Text excerpt:
————
22nd Yokohama Film Festival
- Location: Kannai Hall, Yokohama, Kanagawa, Japan
- Founded: 1980
- Festival date: 4 February 2001

= 22nd Yokohama Film Festival =

2001 film festival in Yokohama, Japan

The 22nd Yokohama Film Festival (第22回ヨコハマ映画祭) was held on 4 February 2001 in Kannai Hall, Yokohama, Kanagawa, Japan.

==Awards==
- Best Film: Face
- Best Actor: Tadanobu Asano – Gojoe, Jirai o Fundara Sayōnara
- Best Actress: Naomi Fujiyama – Face
- Best Supporting Actor:
  - Teruyuki Kagawa – Boys' Choir, Pickpocket
  - Jun Murakami – Nabbie's Love, I Am an S&M Writer, New Battles Without Honor and Humanity
- Best Supporting Actress: Naomi Nishida – Nabbie's Love
- Best Director: Junji Sakamoto – Face
- Best New Director: Akira Ogata – Boys' Choir
- Best Screenplay: Junji Sakamoto and Isamu Uno – Face
- Best Cinematography: Masami Inomoto – Boys' Choir
- Best New Talent:
  - Sora Tōma – Boys' Choir
  - Ryuhei Matsuda – Taboo
  - Kirina Mano – Pickpocket, Bullet Ballet
- Special Jury Prize: Yukiko Shii – Face
- Special Prize: Masaru Konuma – Nagisa – For directing film as well as for his work.
————
Information provided:

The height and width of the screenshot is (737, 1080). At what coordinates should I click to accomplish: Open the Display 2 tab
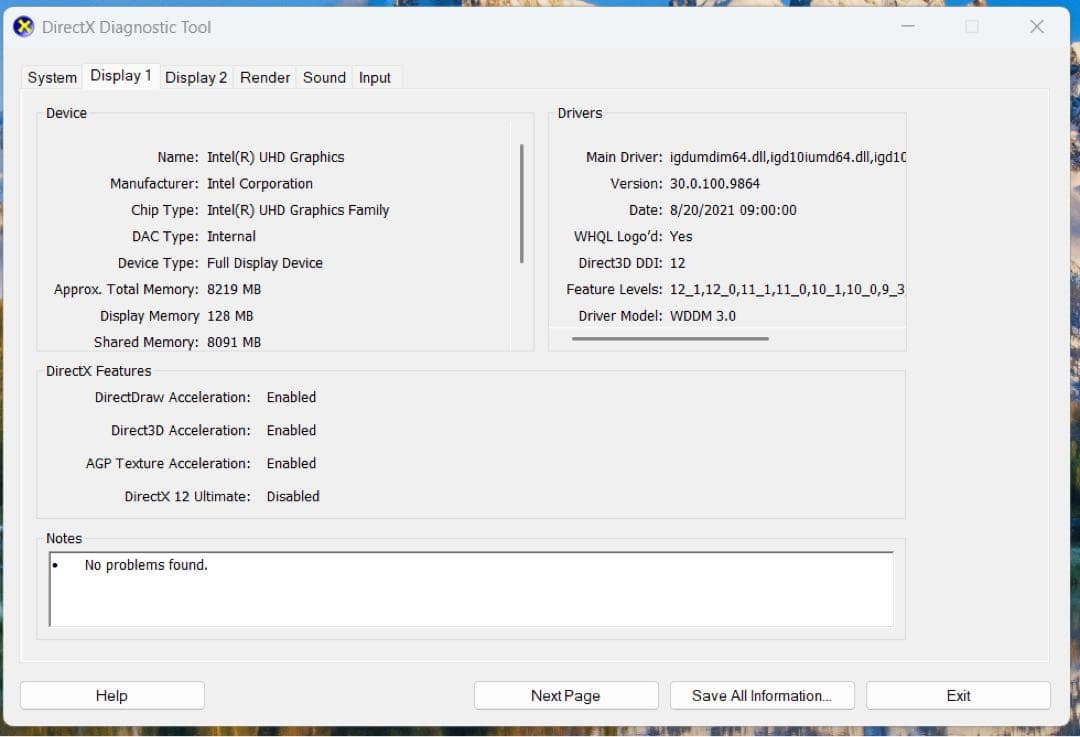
————
Exercise prompt:
According to the page about the 22nd Yokohama Film Festival, who received the Best Cinematography award, and for which film?

Written reply:
Masami Inomoto received it for Boys' Choir.